= Passage to read =
>> BEGIN
# positive reinforcement?



## chefcat (Mar 12, 2013)

I have noticed that more people in our surrounding area seem to be decorating, a trend I like to encourage. So I decided to get some "cheap" but nice blank Halloween cards, and would when I saw a yard that I liked would write that i enjoyed what they did , and drop it in their mailbox anonymously. I was caught once when they came back home while I was on my way to their mailbox and had to explain what I was doing. They seemed really surprised and happy. My question is would this have a positive long term effect on you if you were no doing an huge haunt but just a nice job on your yard?


----------



## jdubbya (Nov 6, 2005)

I think so. I've stopped and complimented people on their yard displays/decorations if I see them outside. I thank them for decorating for Halloween. They seem to appreciate it. The cards sound like a neat idea!


----------



## DandyBrit (May 23, 2013)

That sounds like a lovely idea - everyone likes to be complimented.


----------



## Copchick (Apr 10, 2012)

Now-a-days with emails and texting, I think it is more personal to receive a handwritten card or letter. Personally, I would love to receive a card acknowledging my yard and decorations. It just may brighten someone's day and/or encourage them to continue in their decorating. I think you did a nice thing.


----------



## Dr. Maniaco (Sep 7, 2012)

Outstanding idea!


----------



## Pumpkin5 (Aug 8, 2010)

:jol:Great idea, I love it! I have been the recipient of some 'anonymous' cards over the years, and I can tell you, it made me glow all orange and black. Last year, I took the year off and my sisters and I went "reverse trick or treating". We went to the 11 or so houses that were giving out trick or treats and carried a bag of treats to them, with a card attached that said, thank you for keeping the Halloween spirit alive and well. You should have seen the shocked faces...I guess people don't realize how much their decorations mean to little kids.  (and this big kid)
>> END
= Source material =
>> BEGIN
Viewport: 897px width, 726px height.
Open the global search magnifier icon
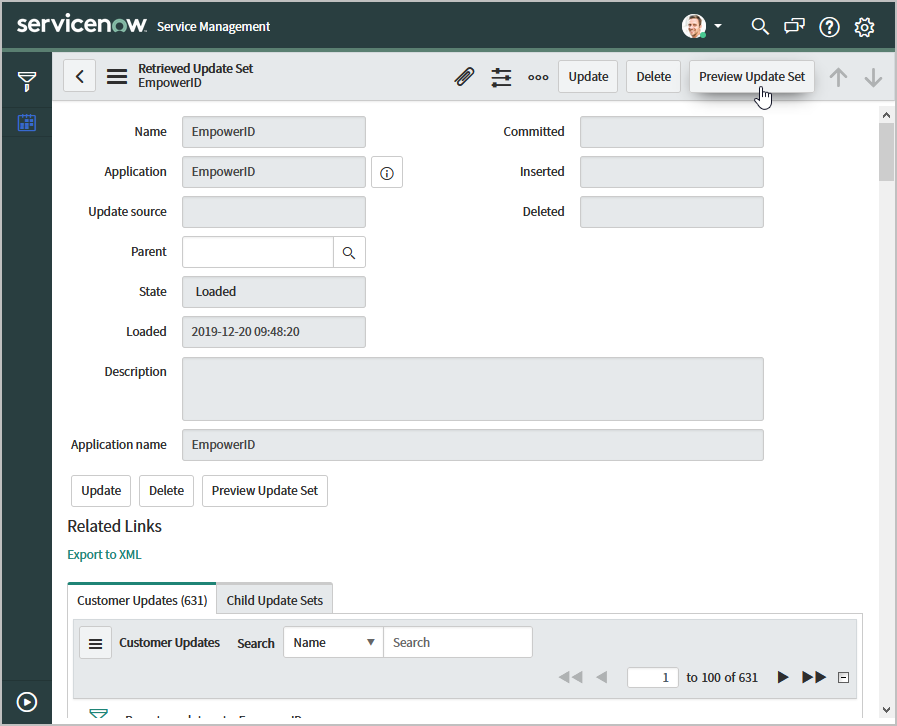(760, 27)
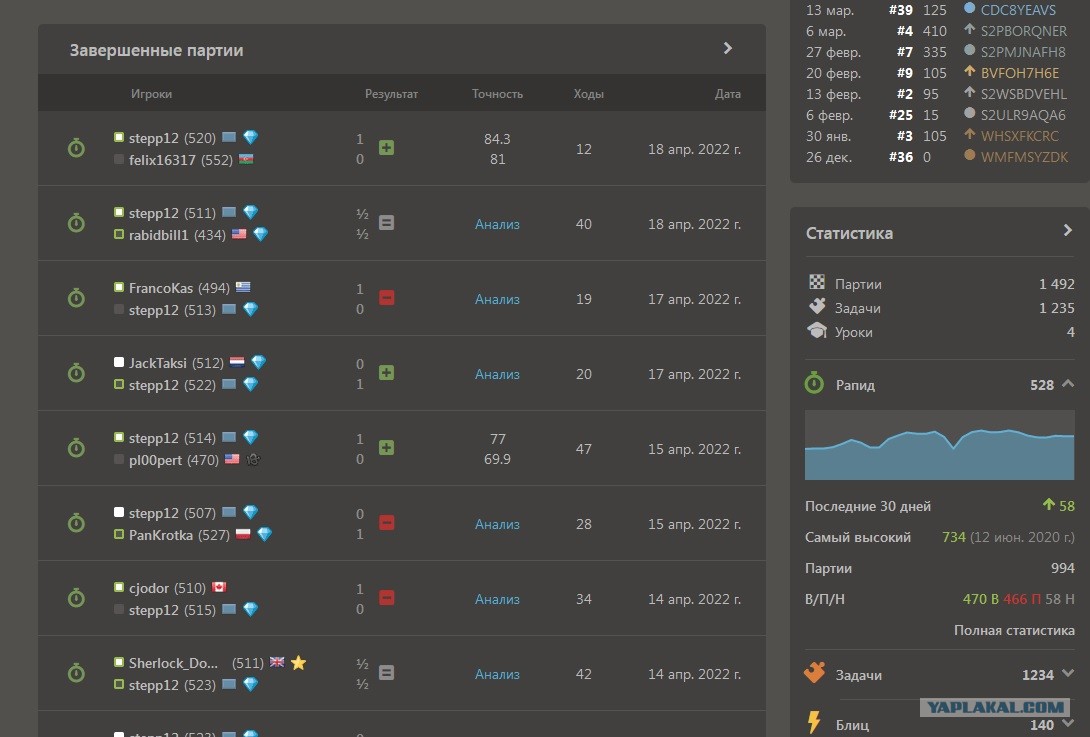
>> END
= What is expected =
Reproduce the forum thread from the words "## Copchick (Apr" through the words "(Sep 7, 2012)", substituting "homemade" for "handwritten".

= Solution to the exercise =
## Copchick (Apr 10, 2012)

Now-a-days with emails and texting, I think it is more personal to receive a homemade card or letter. Personally, I would love to receive a card acknowledging my yard and decorations. It just may brighten someone's day and/or encourage them to continue in their decorating. I think you did a nice thing.


----------



## Dr. Maniaco (Sep 7, 2012)